Throughout the eighties I was obsessive about The Wall. I even, for a few years, thought the follow-up, The Final Cut, was one of the greatest records ever made. Thatcher was in power, you see, and anything which reinforced my opinion of her as an evil hag was all right by me. (Incidentally, I don’t think Pink Floyd ever got enough credit for coming out in opposition to the Falklands war on that album. Can you imagine any other pickled 60s survivor doing something similar? Genesis? Yes? Eric “Enoch was right” Clapton?) And, as Wham! reigned supreme and most of the people at my school looked to U2 and Simple Minds for their thrills, I found solace in the portentous strains of Comfortably Numb, Not Now John and The Fletcher Memorial Home.

Of course, I came to realise that The Wall is an album which is best listened to when angst ridden and fourteen. The Final Cut is altogether too personal to ever be considered a proper Pink Floyd album, and, apart from some searing solos from David Gilmour, is pretty much a Roger Waters solo album in all but name. I can’t say I listen to them at all these days, unlike many of the people at the Albert Hall, who probably have side three of The Wall on repeat in their fucking Vauxhall Insignias.

However, what they did do was open the door to the exploration of a remarkable back catalogue, which even these days continually reveals itself anew to me like a shy lover in the waxy light of a stolen bedsit tryst. The peculiar English misery of many of Waters latter day lyrics seems to strike a melancholy chord as our world becomes increasingly confusing. Of course, it’s also worth remembering that we approach most things with the arrogance of all generations, assuming that our particular version of impending Armageddon is somehow more valid than any other. When “Dark Side of the Moon” came out, the Vietnam War was drawing to its bloody denouement, Israel and her neighbours were littering the deserts of the middle east with burning tanks, the Bahder Meinhoff gang were getting busy, and the streets of Northern Ireland were already running with blood. Apart from the latest series of X-Factor and the upcoming global financial meltdown, what do we really have to worry about? As the years go by, it all seems rather quaint, and it seems quite sobering to think that Pink Floyd’s magnum opus was released only thirty years from the battle of Stalingrad. Of course, it’s all relative. We think we are in dangerous times, therefore we are.

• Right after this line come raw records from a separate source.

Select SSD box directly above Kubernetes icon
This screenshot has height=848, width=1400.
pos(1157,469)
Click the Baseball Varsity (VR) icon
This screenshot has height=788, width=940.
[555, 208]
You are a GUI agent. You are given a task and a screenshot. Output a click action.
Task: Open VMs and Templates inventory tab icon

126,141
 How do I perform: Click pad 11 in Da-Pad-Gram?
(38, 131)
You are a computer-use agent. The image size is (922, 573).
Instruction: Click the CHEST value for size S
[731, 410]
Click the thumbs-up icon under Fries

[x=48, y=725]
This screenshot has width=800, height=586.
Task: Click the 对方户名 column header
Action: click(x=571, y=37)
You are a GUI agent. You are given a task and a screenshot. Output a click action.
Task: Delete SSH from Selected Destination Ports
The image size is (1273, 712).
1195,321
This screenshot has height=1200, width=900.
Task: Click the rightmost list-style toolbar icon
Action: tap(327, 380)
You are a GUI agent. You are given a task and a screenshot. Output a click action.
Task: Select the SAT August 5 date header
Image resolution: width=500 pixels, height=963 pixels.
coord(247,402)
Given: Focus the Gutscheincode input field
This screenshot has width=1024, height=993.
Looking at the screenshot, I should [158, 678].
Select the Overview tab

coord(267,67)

The band have all but dismissed the music made between the departure of Syd Barrett and their eventual commercial flowering with Dark Side of the Moon, but I maintain that it is here that their most enduring music is to be found. Take “Obscured by Clouds”, the album immediately preceding “Dark Side…,” made for the soundtrack to Barbet Schroeder’s hippy flick “La Valee” . Knocked off in a couple of weeks it contains some wonderful moments, not least Rick Wright’s lovely piano ballad “Stay”, which finds its writer once again grappling with guilt at rock and roll’s illicit pleasures of the flesh, like any nice grammar school boy would. There is also the marvellously portentous drone of the title track, where synths gather like storm clouds over a primitive drum machine while Gilmour’s stately slide guitar soars like a B-52 overhead.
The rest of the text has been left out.